Патерналистская модель социального поведения поощряется самим государством. Структура доходов россиян претерпела значительные изменения: доля доходов от предпринимательской деятельности, в 2000-2009 гг. (включая кризис) составлявшая в среднем 11,6%, в 2010-2013 гг. снизилась до 8,7%, а с 2000 г. сократилась почти вдвое; сократилась и доля доходов от собственности (см. график). Доля зарплат примерно стабильна: 63-66%, порядка 28% от нее составляют, с той же стабильностью, скрытые заработки. Зато доля социальных выплат в 2012-2013 гг. достигла исторического пика, превысив 18%: даже в 1970-1980 гг. она составляла 14-16%.

Сокращение предпринимательской активности свидетельствует о плохом состоянии институтов, как и сокращение доходов от собственности, часть которых, видимо, переместилась за пределы страны, полагает Овчарова.

Наконец, даже средний класс - обычно драйвер экономического роста и фундамент социальной стабильности - в России особенный: он растет намного медленнее экономики (1 п. п. в среднем за 2004-2011 гг.) и за счет госслужащих, силовиков и бюджетников при сокращении доли предпринимателей, руководителей и специалистов высшей квалификации из рыночного сектора (см.врез).
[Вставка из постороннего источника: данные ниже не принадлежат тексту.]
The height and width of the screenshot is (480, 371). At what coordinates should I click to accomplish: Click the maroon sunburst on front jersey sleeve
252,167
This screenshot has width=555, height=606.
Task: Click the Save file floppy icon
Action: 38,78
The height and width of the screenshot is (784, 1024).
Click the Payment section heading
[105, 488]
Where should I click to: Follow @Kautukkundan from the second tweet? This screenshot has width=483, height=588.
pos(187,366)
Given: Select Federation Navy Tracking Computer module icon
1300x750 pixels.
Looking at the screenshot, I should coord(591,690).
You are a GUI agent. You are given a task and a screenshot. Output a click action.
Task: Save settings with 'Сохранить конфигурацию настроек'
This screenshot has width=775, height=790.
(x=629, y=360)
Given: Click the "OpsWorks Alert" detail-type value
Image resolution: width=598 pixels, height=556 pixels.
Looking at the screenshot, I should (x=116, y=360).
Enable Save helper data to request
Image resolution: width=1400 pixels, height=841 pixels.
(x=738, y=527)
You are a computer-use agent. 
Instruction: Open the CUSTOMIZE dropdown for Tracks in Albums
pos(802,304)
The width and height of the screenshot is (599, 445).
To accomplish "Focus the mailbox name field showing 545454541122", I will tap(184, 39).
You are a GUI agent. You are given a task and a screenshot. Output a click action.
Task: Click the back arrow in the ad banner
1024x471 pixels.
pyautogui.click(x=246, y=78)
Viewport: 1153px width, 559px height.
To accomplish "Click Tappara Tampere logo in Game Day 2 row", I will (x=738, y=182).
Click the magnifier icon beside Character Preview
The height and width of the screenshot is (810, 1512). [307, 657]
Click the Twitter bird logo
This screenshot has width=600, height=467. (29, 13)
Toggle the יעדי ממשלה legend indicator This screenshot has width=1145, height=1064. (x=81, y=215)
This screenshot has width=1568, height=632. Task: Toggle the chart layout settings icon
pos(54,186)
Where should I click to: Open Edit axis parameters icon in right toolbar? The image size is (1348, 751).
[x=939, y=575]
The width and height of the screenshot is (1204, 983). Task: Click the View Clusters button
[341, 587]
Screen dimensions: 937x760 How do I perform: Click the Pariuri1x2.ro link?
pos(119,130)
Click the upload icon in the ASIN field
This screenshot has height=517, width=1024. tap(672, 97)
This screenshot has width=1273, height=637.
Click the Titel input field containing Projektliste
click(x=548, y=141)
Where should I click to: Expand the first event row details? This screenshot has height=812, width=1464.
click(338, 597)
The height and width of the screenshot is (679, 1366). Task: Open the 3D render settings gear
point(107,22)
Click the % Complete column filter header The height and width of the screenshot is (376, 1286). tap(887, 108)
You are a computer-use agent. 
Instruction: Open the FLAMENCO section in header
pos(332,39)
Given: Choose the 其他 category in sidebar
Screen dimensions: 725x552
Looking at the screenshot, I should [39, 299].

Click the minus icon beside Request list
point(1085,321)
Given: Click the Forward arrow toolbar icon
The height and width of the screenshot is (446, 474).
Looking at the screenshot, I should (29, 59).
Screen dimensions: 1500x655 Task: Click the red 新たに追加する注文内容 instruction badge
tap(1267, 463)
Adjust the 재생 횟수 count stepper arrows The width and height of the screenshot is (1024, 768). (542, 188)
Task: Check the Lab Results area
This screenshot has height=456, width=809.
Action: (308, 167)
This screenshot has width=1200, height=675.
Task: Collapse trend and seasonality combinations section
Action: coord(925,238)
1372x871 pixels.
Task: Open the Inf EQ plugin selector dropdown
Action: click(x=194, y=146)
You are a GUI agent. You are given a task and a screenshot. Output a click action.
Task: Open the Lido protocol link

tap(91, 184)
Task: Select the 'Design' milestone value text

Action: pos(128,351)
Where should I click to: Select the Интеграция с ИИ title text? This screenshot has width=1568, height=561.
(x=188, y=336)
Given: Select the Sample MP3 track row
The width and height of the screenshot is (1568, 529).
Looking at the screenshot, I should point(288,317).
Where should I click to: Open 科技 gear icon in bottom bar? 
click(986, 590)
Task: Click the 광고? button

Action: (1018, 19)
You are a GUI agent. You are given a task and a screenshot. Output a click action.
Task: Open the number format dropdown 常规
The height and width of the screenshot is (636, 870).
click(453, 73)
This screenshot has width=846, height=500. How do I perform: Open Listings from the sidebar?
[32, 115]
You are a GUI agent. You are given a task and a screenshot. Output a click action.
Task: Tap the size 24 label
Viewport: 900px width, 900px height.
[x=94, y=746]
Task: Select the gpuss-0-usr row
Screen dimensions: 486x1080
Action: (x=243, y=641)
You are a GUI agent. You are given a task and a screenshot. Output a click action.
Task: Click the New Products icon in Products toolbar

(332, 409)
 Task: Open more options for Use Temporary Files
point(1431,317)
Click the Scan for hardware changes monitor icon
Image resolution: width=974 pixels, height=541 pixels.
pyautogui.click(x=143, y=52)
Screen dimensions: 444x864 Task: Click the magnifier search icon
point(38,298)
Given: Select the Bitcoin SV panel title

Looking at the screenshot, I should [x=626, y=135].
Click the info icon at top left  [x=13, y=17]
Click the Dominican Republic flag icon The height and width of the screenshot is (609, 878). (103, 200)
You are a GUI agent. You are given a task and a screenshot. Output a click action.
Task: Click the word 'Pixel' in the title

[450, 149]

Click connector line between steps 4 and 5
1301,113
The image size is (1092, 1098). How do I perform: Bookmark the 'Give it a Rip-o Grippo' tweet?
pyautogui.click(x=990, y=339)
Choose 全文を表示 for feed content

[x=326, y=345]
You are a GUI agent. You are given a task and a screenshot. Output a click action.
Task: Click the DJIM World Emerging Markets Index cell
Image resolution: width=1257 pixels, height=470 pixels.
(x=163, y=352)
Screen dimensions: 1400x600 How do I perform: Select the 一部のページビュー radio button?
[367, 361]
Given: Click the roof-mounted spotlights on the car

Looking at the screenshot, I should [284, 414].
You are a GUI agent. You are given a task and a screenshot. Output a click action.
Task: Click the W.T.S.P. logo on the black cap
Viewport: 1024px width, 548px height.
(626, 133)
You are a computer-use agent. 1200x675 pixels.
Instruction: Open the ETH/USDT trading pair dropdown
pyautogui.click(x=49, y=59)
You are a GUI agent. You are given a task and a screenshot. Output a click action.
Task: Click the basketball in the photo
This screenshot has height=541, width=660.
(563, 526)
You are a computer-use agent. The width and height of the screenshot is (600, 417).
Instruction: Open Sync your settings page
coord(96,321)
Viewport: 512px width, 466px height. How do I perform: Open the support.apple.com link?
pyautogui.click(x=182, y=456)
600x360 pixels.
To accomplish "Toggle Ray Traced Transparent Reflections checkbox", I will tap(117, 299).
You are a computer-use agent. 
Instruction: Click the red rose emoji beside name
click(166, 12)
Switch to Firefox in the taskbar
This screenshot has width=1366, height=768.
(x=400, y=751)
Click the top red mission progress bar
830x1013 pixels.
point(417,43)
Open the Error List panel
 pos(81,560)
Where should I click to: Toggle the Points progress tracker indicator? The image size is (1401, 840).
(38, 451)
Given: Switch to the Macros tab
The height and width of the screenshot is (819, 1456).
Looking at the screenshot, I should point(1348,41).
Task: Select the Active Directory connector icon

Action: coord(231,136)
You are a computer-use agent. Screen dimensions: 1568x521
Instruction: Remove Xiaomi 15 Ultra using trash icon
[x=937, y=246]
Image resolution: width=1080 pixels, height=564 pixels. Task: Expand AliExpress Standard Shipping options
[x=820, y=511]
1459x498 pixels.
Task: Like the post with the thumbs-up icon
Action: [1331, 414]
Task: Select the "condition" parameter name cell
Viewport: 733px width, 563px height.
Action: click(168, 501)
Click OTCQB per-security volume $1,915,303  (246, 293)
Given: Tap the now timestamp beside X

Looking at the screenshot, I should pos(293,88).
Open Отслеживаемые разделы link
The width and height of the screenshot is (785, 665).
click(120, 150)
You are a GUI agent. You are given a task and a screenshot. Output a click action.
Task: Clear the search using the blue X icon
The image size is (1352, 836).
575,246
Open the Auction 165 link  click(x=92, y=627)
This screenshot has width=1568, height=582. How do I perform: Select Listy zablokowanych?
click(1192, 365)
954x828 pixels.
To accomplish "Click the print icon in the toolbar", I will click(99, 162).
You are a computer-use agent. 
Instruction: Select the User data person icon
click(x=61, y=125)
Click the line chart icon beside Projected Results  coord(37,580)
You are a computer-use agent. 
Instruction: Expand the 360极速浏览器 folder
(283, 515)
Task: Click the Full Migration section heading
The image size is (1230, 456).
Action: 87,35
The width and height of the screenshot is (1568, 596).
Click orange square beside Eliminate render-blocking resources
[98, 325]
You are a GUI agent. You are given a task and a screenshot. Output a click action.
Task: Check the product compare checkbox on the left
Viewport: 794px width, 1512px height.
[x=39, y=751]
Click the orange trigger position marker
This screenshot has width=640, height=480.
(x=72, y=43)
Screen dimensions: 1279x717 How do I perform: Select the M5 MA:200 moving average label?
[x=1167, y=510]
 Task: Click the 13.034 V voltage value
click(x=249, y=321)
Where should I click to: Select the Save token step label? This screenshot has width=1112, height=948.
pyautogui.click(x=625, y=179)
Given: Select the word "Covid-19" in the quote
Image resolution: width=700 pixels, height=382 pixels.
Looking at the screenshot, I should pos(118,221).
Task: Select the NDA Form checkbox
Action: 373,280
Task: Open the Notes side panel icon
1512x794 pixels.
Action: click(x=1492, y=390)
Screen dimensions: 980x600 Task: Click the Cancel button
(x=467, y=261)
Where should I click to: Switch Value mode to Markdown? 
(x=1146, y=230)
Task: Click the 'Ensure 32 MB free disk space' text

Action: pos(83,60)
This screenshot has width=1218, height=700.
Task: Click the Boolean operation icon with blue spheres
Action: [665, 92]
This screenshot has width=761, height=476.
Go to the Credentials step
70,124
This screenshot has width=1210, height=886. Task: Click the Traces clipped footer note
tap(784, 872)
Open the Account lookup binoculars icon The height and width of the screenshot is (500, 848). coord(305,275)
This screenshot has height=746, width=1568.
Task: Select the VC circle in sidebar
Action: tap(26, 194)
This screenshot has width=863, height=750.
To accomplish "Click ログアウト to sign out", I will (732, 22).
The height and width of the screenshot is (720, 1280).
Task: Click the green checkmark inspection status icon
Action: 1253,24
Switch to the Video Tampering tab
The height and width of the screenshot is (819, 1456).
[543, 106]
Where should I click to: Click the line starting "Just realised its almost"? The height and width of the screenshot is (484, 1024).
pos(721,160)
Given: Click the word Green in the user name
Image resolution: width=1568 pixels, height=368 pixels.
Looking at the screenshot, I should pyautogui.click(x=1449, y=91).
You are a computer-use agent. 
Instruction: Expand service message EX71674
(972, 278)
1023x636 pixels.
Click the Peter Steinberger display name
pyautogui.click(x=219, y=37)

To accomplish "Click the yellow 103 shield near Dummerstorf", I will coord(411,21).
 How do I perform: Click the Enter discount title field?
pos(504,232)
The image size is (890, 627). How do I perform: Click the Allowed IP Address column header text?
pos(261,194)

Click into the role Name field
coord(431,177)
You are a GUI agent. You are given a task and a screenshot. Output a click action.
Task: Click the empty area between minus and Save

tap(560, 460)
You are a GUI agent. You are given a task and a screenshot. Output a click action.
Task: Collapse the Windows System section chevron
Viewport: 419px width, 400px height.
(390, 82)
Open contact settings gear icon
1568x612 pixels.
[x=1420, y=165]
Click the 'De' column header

Наевшись и одевшись, люди начинают тратить на отдых, досуг, связь, жилищные услуги, образование, здравоохранение. «Еще недавно я бы назвала эти отрасли новыми драйверами развития - секторами, где будет расти спрос и куда бизнесу выгодно инвестировать», - рассуждает Овчарова: теперь такой вариант под сомнением. Рост потребления почти обнулился из-за стагнации экономики, спрос смещается либо в теневой сектор (например, на социальные услуги), либо за пределы страны (в образовании, здравоохранении) из-за административных издержек бизнеса и низкого качества предложения.

Наличие потребительского ресурса могло бы простимулировать качественные институты, но все зависит от выбранной политики, считает Овчарова, варианта три. В сценарии роста диверсифицированное, многоформатное потребление трансформируется в ответственный выбор и в других сферах жизни, говорит она: когда есть выбор, куда вкладывать, «это уже важный шаг вперед по отношению ко всем другим свободам». В сценарии стагнации накопленный домохозяйствами запас прочности может рассматриваться властями как подушка безопасности, а в сценарии мобилизации эти ресурсы будут у населения изъяты.